Injunction dysfunction - Page 3

City attorney uses controversial tool against gang violence, a move critics and gang members say may do more harm than good
Rev. Reynaldo Woods and Michael Green of Up from Darkness
Photo by Nathan Weyland

Two beat officers from the Northern Station stood in the distance and oversaw an impromptu football game between juveniles and alleged gang members.

A clipping of a newspaper article hangs on the wall in the community center; it's about how director Spike Lee is urging inner-city youths to make films about their experience growing up with violence and to use the Internet to broadcast them to others.

Given a camera, Shaw has done just that. During a recent visit to Plaza East, he was using iMovie to edit a video that he planned to post on YouTube. On the video, an older black man says, "Now it's time to look at what's going on, not what's happened in the past."

Nas's "I Know I Can" plays on Hannibal Thompson's video as he flatly explains how the area is deprived of proper resources and lacks preventative measures. Thompson, a 20-year-old named in one of the injunctions as a member of Eddy Rock, says six of his friends have been murdered since 2005 — three of them less than a block away, at Eddy and Laguna, where cameras affixed to streetlights are meant to deter criminal activity. He said increased police presence and the work of Woods have led to the decrease in violence, something he embraces.

"The best thing that ever happened to this community was the 24-hour police patrol. That's way better than the injunction," he said. "They should have done that years ago."

Casciato doesn't doubt that Eddy Rock, which has terrorized residents for years, might have turned the corner. But he calls the injunctions one additional tool to fight the long-term battle against gang violence. Casciato said it was too soon to tell how an injunction would affect regular police procedure. Like others in the community, though, he emphasized the effectiveness of outreach work.

"There has been a great collaborative effort on the community's part," Casciato said. On gang members reforming themselves, he said, "I'm sure they did. Success is going to come from within, not from the outside. All our efforts are for naught if there's no buy-in."

Under the current terms of the injunctions, the aforementioned barbecue would be prohibited, since it involved literally the whole gang. The targeted individuals could freely associate with one another inside the community center but would need to go in and out separately, which critics say is not a realistic scenario. If targeted members violate the injunctions, they can be charged with misdemeanors and put in jail for up to five days.

The injunction tactic "undermines antiviolence efforts of community advocates and organizations working in the Western Addition, like Woods, by effectively preventing the individuals most in need of support services from participating in them," Fox-Davis wrote in an e-mail.

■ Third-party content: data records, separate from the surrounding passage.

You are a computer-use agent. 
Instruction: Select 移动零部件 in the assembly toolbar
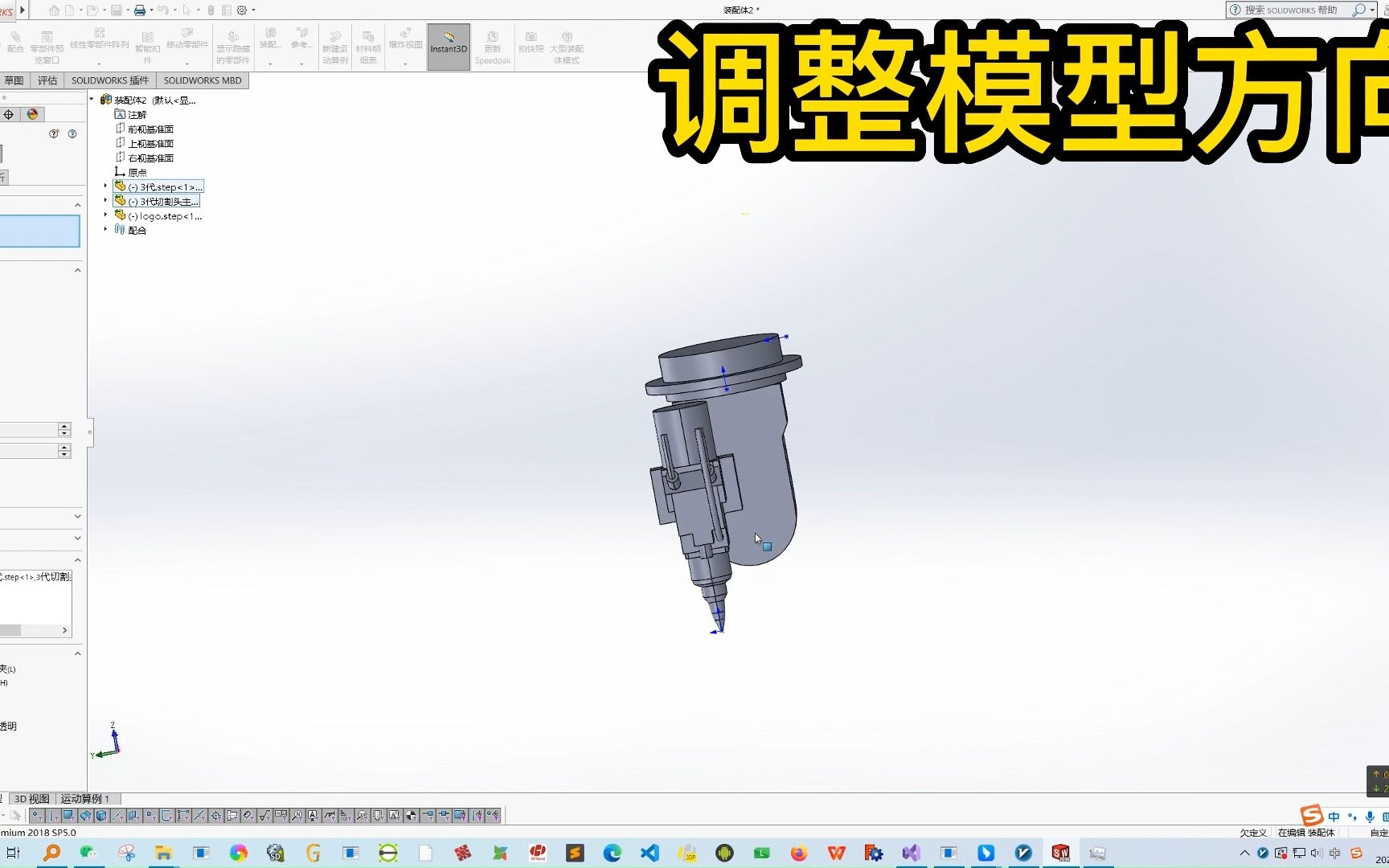(187, 40)
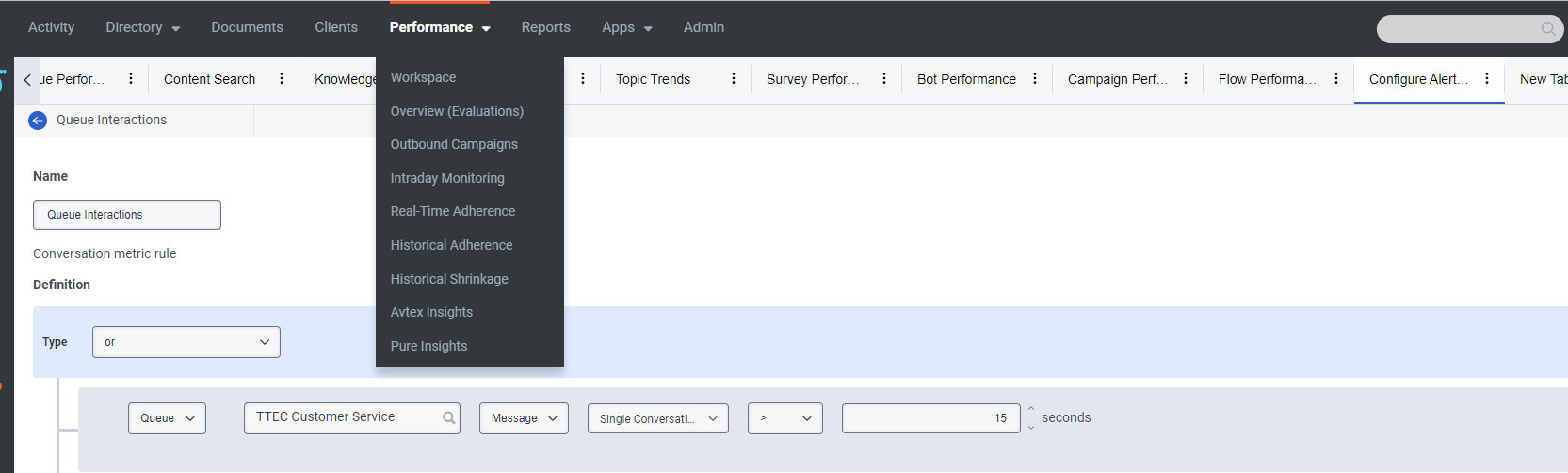Viewport: 1568px width, 473px height.
Task: Open the Content Search tab options menu
Action: [x=282, y=79]
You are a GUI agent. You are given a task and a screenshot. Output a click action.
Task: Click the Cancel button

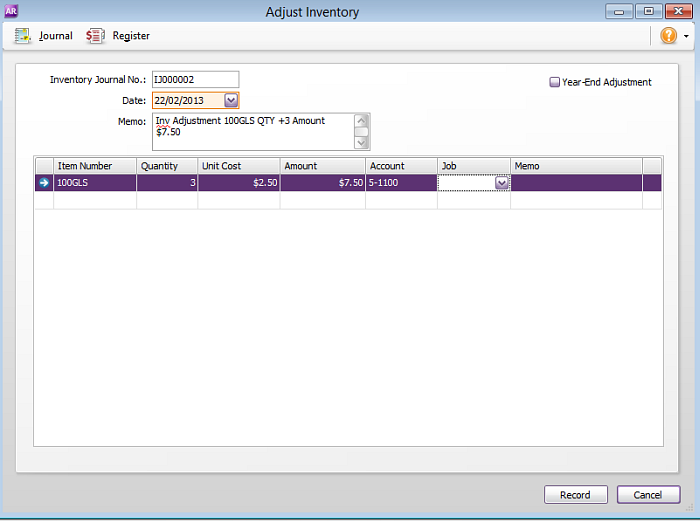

Herrera and his deputies submitted more than 4,000 pages of evidence, including expert declarations from the gang task force, which detailed the reign of terror of the three gangs. He said they've been careful to name only shot callers in the injunctions and to carefully detail the case against them.

Fox-Davis and other critics contend the Western Addition injunction is too broad, unlike the first one in Oakdale, which only covered four square blocks. A total of 15 blocks are designated as the "safety zone" in the Western Addition, stretching from Eddy and Gough in the east to Eddy and Webster in the west, bordered by Turk and Ellis to the north and south, for Eddy Rock.

For Chopper City and KOP — which had in the past aligned themselves against Eddy Rock — the safety zone is a six-block area north of Turk to Ellis, between Divisadero and Steiner, which includes the Marcus Garvey and Martin Luther King housing complexes.